Durante su conferencia de prensa matutina, la mandataria detalló que la negociación se llevó a cabo sin carácter forzoso y que, aunque el precio se estableció sobre la base de 28.50 pesos, existe la intención de seguir reduciendo este costo de manera progresiva. “Se habló ya con los gasolineros, se aceptó un tope voluntario, como siempre, no forzado, está sobre los 28.50 y les dije yo es todavía muy alto, hay que seguirlo bajando”, señaló Sheinbaum al explicar los pormenores del pacto alcanzado con los representantes del ramo.

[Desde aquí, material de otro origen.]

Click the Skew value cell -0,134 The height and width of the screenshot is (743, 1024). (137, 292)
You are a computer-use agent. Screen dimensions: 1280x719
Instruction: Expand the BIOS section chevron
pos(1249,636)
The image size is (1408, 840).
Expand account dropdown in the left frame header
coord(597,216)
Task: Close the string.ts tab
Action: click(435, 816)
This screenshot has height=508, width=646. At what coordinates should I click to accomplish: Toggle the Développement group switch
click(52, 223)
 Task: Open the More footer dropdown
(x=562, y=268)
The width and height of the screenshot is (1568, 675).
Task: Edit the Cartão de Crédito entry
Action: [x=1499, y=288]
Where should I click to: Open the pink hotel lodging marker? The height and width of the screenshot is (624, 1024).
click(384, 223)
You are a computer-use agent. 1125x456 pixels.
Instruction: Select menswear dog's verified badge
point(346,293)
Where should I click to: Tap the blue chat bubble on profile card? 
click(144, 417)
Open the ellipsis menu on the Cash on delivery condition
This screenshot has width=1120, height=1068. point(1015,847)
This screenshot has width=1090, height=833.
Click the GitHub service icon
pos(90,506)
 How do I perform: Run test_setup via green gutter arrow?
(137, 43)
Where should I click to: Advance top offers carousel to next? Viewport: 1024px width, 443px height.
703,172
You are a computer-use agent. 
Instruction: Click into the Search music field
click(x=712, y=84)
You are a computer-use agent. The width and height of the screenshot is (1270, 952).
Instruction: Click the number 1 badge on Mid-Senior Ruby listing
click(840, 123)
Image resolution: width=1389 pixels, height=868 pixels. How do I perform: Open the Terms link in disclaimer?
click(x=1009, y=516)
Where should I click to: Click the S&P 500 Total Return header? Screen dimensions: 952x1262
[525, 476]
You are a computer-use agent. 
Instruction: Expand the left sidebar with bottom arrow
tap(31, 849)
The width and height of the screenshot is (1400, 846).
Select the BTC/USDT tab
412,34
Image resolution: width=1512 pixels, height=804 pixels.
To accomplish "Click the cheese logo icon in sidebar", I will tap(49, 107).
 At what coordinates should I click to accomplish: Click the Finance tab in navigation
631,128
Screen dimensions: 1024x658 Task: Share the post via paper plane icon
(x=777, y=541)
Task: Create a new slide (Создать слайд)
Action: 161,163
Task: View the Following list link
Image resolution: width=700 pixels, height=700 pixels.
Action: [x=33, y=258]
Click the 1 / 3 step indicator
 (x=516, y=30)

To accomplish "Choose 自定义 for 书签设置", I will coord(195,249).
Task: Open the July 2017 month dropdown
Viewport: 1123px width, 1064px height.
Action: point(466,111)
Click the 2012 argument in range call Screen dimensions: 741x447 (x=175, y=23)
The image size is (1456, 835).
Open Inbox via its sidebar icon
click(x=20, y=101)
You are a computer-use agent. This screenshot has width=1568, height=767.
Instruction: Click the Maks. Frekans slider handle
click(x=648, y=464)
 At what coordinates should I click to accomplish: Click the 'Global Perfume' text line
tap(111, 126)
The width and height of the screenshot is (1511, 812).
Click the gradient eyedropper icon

Esta medida se suma a la estrategia vigente para mantener el precio de la gasolina regular por debajo de los 24 pesos por litro. De acuerdo con los datos duros disponibles, el precio promedio de la gasolina magna en México se ubica actualmente en 23.67 pesos por litro. Por su parte, el diésel, combustible esencial para el transporte de carga y la logística de alimentos, había registrado promedios de hasta 30 pesos por litro antes de la implementación de este nuevo techo voluntario.
En cuanto a los productos de la canasta básica, la presidenta evaluó la incorporación de jitomate, limón y pollo al Paquete Contra la Inflación y la Carestía (Pacic). Sheinbaum explicó que el aumento reciente en los precios de estos insumos responde a factores externos, específicamente a una helada registrada en Florida que afectó la producción agrícola y redujo la oferta disponible. No obstante, precisó que se trata de un fenómeno temporal y estacional, por lo que no se prevé que esta dinámica de precios se mantenga durante todo el año.
El contexto de estas decisiones gubernamentales es un repunte en los indicadores de precios. El martes se informó que la inflación anual en la primera quincena de marzo de 2026 fue de 4.63 por ciento, con un aumento quincenal del INPC de 0.62 por ciento. El gobierno federal mantiene la supervisión de los mercados para evitar aumentos desmedidos que impacten el bolsillo de las familias mexicanas, apostando por la vía del diálogo y los acuerdos voluntarios con los sectores productivos.
Mientras tanto, Iván Escalante Ruiz, titular de la Procuraduría Federal del Consumidor (Profeco), continúa realizando monitoreos constantes de precios y verificaciones volumétricas en las estaciones de servicio. Aunque la dependencia no regula directamente los precios de los combustibles ni de productos como el jitomate, su labor se centra en proporcionar información a los consumidores sobre los costos mínimos y máximos en diferentes regiones, así como en sancionar irregularidades en la venta de litros completos.